• **TEXTE AFFICHÉ**

********

La mission de GEO BON est d’aider à fournir les données les plus précises afin que les décideurs puissent prévenir la perte non durable de la biodiversité dans le monde. Quel sera votre rôle dans ce cadre?

La collecte de données sur la biodiversité est difficile, car elle représente un travail très coûteux et parce que la planète Terre est vaste! Pour nous assurer que nous utilisons ces données au mieux et simuler celles qui sont manquantes, nous devons avoir de puissants outils quantitatifs. Les recherches de mon laboratoire portent sur de nouvelles façons d'utiliser l'apprentissage machine pour automatiser le suivi des tendances de la biodiversité dans le temps et l'espace. Par exemple, nous employons des réseaux neuronaux convolutifs pour reconnaître des animaux dans des images et des communautés d'oiseaux dans des enregistrements audio à une échelle qui ne peut être reproduite par échantillonnage. Même si la biodiversité est en déclin, il y a encore trop de plantes, de microbes, d'oiseaux et autres êtres vivants ‒ pour l'instant! ‒ pour que nous puissions tous les compter. Nous devons recourir à des approches différentes et l'apprentissage machine est actuellement l’outil le plus prometteur dont nous disposons. En ayant GEO BON plus près de nous qu'auparavant, nous pourrons fournir ces résultats aux parties prenantes de manière plus systématique et contribuer à établir les meilleures pratiques sur la scène internationale.

********

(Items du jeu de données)
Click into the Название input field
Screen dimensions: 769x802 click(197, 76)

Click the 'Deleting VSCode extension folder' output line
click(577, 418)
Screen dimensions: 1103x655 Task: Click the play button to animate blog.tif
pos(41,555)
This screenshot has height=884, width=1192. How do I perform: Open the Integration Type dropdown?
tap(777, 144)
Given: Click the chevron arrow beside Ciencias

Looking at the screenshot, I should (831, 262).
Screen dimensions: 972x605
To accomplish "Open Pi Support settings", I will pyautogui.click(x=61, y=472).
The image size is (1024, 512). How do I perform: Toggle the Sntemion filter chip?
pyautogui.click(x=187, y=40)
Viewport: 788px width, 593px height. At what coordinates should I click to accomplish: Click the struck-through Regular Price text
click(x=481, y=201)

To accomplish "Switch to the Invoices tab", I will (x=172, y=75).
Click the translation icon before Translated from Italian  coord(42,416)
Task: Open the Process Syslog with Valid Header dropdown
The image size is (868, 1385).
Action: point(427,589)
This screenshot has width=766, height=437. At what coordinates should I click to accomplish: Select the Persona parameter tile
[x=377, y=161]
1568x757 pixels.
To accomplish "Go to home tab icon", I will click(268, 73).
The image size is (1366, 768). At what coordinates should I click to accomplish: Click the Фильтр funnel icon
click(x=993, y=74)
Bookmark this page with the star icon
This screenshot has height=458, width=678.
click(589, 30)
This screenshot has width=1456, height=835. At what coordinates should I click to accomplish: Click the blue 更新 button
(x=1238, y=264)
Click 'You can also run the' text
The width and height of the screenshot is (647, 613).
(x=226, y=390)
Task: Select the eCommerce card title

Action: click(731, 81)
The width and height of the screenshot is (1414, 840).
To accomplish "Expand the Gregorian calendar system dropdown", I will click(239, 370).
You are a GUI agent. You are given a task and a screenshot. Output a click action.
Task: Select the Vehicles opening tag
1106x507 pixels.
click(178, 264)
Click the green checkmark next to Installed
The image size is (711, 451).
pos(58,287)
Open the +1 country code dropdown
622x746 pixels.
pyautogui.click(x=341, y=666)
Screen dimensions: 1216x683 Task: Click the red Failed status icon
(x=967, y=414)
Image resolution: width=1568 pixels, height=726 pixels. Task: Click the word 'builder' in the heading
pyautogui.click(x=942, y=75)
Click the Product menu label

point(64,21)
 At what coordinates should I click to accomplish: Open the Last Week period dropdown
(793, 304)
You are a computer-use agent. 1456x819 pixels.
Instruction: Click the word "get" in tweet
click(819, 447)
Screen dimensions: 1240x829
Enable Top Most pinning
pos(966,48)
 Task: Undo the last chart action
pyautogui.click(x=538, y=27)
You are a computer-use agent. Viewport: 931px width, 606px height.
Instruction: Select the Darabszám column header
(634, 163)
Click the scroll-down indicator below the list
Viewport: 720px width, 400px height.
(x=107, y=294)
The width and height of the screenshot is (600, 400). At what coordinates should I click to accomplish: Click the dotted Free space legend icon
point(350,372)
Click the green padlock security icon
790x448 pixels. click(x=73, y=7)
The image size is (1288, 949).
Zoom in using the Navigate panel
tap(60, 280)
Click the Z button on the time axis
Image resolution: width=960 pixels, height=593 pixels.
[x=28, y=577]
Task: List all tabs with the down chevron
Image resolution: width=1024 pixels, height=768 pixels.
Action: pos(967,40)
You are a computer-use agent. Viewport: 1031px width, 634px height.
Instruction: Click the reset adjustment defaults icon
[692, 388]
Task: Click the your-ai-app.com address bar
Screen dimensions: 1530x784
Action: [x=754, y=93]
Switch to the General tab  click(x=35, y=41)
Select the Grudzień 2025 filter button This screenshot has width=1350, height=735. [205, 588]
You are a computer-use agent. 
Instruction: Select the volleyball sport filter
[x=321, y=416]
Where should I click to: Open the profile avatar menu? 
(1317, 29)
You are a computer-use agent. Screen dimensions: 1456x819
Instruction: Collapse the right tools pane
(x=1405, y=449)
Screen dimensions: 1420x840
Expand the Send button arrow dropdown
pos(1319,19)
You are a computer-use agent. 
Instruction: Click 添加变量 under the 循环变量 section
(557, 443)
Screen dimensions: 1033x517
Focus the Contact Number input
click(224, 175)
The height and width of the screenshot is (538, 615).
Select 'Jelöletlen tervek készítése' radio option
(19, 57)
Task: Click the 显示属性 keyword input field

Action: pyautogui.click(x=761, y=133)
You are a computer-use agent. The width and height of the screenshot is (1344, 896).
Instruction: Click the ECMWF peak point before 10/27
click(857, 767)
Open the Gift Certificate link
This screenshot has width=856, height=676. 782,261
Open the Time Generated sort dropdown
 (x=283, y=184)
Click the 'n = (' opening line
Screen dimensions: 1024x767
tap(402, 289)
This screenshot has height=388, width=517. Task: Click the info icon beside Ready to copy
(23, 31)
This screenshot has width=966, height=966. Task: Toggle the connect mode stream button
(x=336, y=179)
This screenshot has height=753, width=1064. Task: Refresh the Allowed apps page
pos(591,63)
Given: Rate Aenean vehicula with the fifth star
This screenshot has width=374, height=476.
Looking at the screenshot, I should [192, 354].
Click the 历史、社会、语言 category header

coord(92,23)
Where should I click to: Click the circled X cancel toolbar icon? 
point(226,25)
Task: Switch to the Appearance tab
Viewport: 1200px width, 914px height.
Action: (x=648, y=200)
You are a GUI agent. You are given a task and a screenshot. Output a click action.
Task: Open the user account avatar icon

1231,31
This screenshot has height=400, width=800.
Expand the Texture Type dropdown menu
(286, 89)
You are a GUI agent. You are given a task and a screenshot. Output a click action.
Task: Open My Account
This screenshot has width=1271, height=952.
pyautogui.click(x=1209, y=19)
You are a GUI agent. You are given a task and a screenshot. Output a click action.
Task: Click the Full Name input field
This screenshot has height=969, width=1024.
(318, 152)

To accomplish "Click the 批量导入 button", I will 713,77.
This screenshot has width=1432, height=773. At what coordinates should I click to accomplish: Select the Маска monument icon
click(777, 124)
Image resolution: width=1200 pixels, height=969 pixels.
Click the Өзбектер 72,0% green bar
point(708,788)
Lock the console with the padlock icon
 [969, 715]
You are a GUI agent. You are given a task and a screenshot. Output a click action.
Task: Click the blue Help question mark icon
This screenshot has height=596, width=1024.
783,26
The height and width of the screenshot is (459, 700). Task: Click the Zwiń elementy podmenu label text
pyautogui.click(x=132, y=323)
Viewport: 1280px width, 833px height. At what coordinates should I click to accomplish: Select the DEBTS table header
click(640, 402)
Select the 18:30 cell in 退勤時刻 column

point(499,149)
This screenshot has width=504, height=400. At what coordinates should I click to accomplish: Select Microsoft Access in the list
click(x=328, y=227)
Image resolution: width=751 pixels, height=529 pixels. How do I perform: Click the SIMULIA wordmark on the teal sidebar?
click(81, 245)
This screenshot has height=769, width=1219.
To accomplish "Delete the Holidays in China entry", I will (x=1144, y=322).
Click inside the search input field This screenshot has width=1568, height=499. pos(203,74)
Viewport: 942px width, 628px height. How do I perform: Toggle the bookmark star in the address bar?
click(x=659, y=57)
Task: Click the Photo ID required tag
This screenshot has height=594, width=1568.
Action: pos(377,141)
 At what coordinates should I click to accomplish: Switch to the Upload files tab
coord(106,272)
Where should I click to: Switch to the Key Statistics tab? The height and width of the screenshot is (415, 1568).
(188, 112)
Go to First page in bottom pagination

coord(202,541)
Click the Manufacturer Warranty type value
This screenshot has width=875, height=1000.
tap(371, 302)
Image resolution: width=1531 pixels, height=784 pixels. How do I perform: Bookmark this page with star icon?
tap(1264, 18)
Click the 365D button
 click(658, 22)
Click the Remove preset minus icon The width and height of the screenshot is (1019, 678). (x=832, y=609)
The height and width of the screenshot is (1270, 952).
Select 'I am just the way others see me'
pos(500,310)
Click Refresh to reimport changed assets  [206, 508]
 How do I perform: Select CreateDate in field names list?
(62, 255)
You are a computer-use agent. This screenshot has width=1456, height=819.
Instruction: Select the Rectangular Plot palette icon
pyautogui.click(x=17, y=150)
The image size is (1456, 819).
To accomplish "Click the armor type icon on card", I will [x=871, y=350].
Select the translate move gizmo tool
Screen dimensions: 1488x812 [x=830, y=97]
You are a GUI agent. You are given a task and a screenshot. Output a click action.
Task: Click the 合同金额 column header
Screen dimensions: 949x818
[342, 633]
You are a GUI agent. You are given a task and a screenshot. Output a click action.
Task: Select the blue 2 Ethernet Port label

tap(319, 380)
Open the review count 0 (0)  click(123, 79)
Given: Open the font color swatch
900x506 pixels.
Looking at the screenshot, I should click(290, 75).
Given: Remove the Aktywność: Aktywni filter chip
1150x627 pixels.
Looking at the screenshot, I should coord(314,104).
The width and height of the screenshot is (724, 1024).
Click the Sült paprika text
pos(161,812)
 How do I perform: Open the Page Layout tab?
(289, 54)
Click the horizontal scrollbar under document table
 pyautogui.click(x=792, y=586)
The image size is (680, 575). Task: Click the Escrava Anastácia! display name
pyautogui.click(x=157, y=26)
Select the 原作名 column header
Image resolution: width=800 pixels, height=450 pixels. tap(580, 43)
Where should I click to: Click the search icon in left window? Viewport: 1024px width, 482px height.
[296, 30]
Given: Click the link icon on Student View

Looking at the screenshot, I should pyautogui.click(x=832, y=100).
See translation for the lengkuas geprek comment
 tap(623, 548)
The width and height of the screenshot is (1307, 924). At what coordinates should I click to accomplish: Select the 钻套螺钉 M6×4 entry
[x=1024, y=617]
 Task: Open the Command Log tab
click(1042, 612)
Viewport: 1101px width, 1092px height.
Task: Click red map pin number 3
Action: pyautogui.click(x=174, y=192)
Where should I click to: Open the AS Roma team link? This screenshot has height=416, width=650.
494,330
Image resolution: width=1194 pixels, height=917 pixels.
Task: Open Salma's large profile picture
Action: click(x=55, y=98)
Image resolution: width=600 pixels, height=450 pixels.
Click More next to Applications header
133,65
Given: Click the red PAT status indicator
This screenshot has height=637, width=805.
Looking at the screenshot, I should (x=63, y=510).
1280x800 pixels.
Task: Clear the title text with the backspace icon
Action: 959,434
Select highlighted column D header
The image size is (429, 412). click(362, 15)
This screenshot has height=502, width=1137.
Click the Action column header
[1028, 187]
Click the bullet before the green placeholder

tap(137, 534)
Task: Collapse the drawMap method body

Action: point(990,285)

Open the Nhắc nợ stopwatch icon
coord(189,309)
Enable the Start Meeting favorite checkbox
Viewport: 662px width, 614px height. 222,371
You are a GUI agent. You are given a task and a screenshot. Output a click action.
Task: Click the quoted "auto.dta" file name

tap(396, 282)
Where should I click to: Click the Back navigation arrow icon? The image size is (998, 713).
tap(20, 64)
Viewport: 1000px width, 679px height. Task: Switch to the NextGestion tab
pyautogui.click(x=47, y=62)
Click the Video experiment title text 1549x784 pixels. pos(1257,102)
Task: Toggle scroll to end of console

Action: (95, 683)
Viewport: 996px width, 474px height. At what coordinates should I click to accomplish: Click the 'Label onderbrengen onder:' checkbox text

********

• **ÉNONCÉ DU PROBLÈME**
Veuillez recopier à l'identique le passage du texte affiché qui s'ouvre sur les mots « La mission de » et se termine par « dans ce cadre? ».

• **LA RÉPONSE**
La mission de GEO BON est d’aider à fournir les données les plus précises afin que les décideurs puissent prévenir la perte non durable de la biodiversité dans le monde. Quel sera votre rôle dans ce cadre?